Abrazada
Priscila, Neuquén capital, Neuquén.
Creo que la única vez que sentí angustia y desesperación durante este proceso fue cuando finalmente confirmé el embarazo que sospechaba, (pese a dos «evatest» de segunda marca negativos) un miércoles de marzo con mucho calor, en un laboratorio del pueblito donde trabajo. Debería haber estado de apenas cuatro semanas.
La bioquímica que me atendió, que no paraba de hablar y se movía rapidito, me dijo: ¡Re positivo! Y me felicitó. Mientras ella preparaba en un sobre el test para me lleve de recuerdo, me quedé ahí sentada en la silla, sosteniéndome el algodoncito del brazo y me largué a llorar. Cuando me vio me preguntó si era lo que esperaba, y le dije que no con la cabeza (aunque era lo que esperaba, pero no lo que quería. O no sabía lo que quería). Y ahí me abrazó fuerte e intentó consolarme, diciendo que “ahora capaz que no, pero después ya iba a ver qué lindo…” y recordándome lo afortunada que era, «habiendo tantas otras que no pueden…». Y a mí por dentro me iba invadiendo un poco la rabia al escuchar esos comentarios de una profesional de la salud, pero igualmente me reconfortaba el abrazo y la ternura de la señora. Así que también la abracé. Y sin saberlo, el abrazo de esa desconocida se convirtió en un lujo antes del aislamiento social obligatorio.
A eso le siguió un viaje al exterior, que claro, salió mal. A los días de llegar, se declara en ese país el aislamiento social y, lo que en principio serían unas vacaciones de dos semanas, se convirtieron en un encierro obligatorio de casi 21 días con una amiga en un departamento, varadas en otro país.
Con el correr de los días se reforzaba mi deseo de abortar y se sumaban más amigas a la distancia acompañando esta decisión. Seguirían las charlas y los primeros WhatsApps con socorristas: en el primer contacto con ella recibí la seguridad y tranquilidad que me acompañaría durante todo el proceso. Después fue leer, preguntar, sacar cuentas, mucha incertidumbre y esperar.
Finalmente volvimos. Y otra vez esperar. Dos semanas más de aislamiento total, esta vez sola, pero con el alivio de estar en casa. Entre volver de a poco a trabajar con el celu, tomarme la temperatura e informar a diario que no tenía fiebre y las llamadas y más llamadas, los catorce días pasaron volando. Recién en esos momentos pude percibir algunos pequeños cambios en mi cuerpa, que hasta entonces había tenido un comportamiento ejemplar: pese a la altura, las semanas que avanzaban y la incertidumbre, se la había bancado como una campeona, lo que me hacía confiar mucho más en que todo saldría bien.

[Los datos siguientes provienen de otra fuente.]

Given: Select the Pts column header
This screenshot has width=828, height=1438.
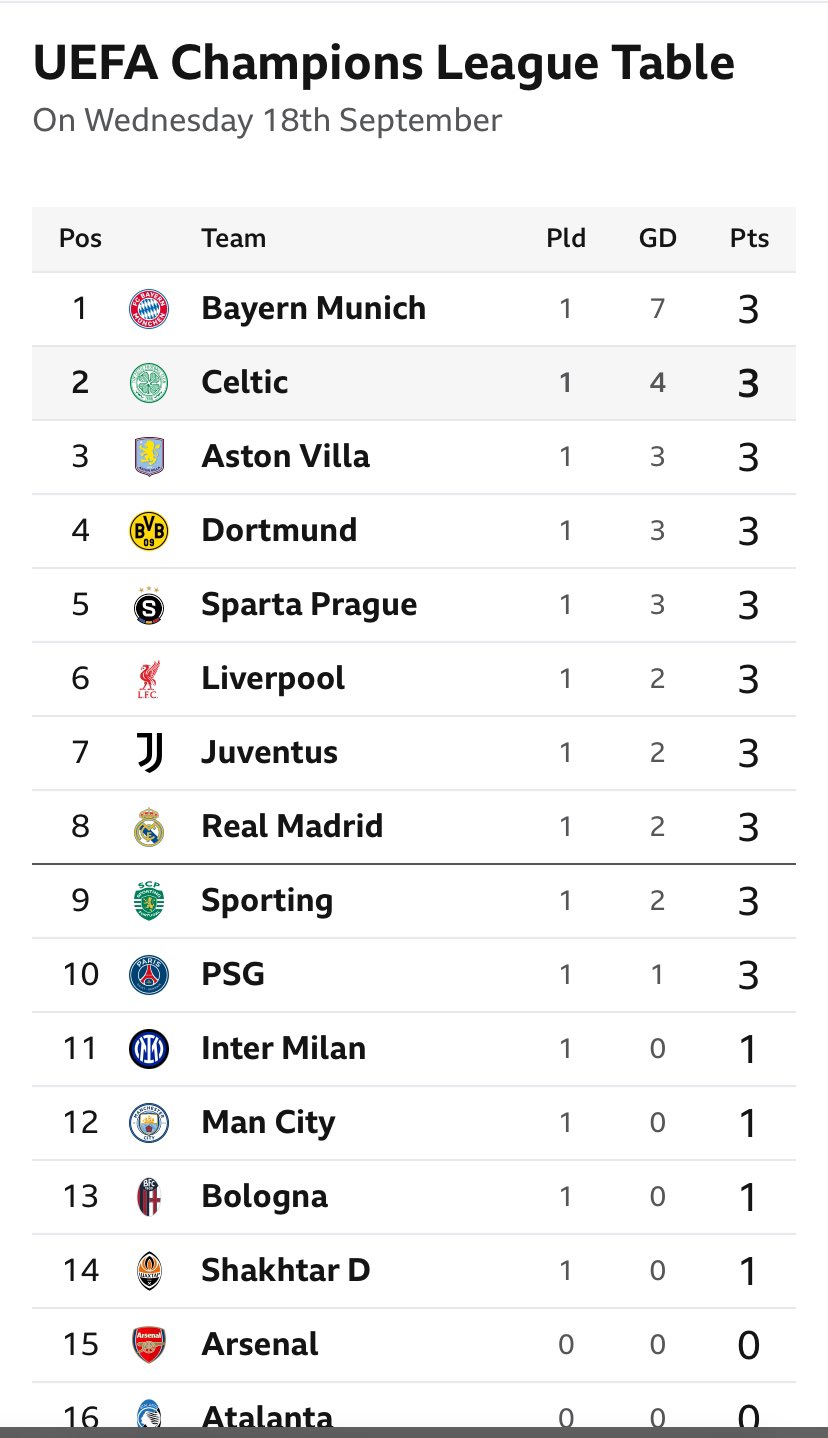Looking at the screenshot, I should [x=749, y=239].
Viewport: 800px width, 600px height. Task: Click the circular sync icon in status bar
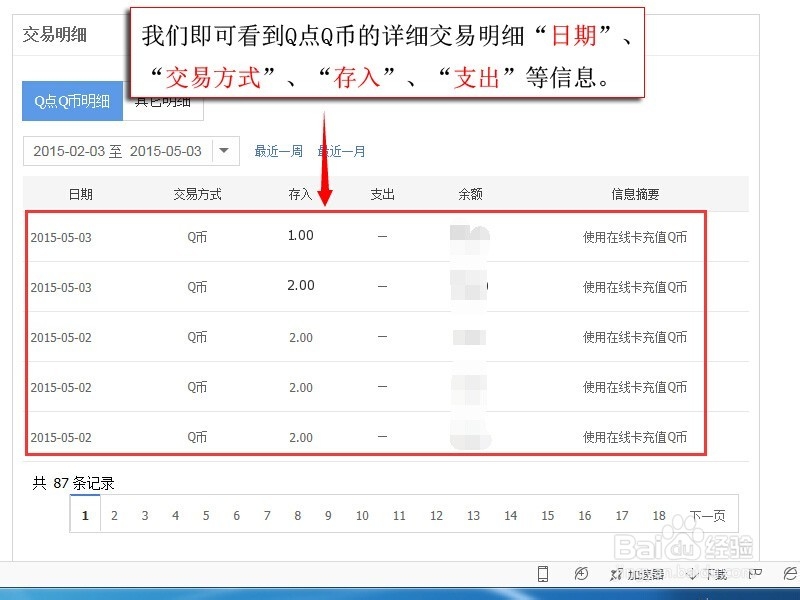[x=581, y=573]
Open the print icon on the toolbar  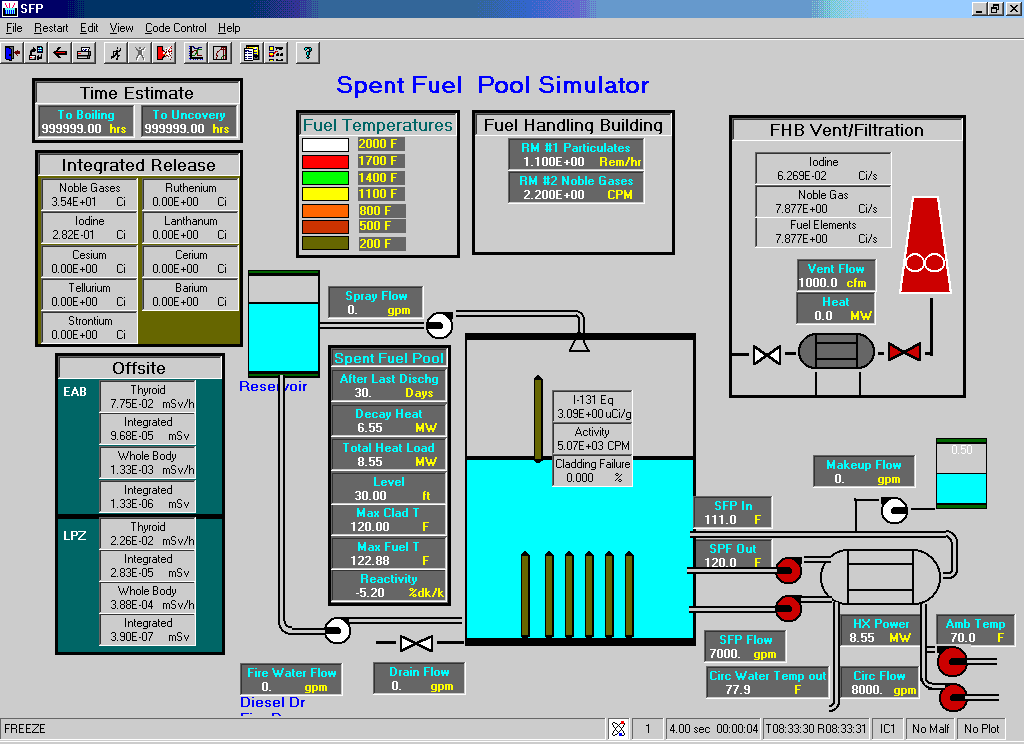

Listo. Terminaba mi aislamiento y la última noche del domingo antes de “volver” no me podía dormir. Tenía que cumplir con obligaciones laborales y nuevamente esperar que llegara el viernes –entrando ya en la semana 11 de gestación- para poder ir el fin de semana a lo de una amiga a realizar el procedimiento.
Lo siguiente fue un intercambio de mensajes avisando que estaba por iniciar la segunda etapa, tanto a las socorristas como a lxs que me acompañaban. Al principio fue casi una hora de dolor bastante intenso que, por supuesto nunca había sentido antes; miedo a que lo que sentía no fuera “normal”, y tuviera que terminar yendo al hospital y, finalmente, después de un rato, un alivio tanto físico como emocional. Luego se repitió esta secuencia con menor intensidad, hasta producirse finalmente el aborto casi 48hs después sin ningún tipo de malestar ni dolor. Y ahí sí el alivio se sintió con todo.
Como la clandestinidad del aborto opacaba un poco a la clandestinidad del encuentro que nos hizo romper forzosamente el distanciamiento social, me permití disfrutar impunemente de un tremendo sol en el patio, de compartir charlas “reales”, series, música, comida rica y algunos silencios también.
Decidí abortar. Me tocó hacerlo durante una pandemia, en aislamiento obligatorio; pero pocas veces me sentí tan abrazada.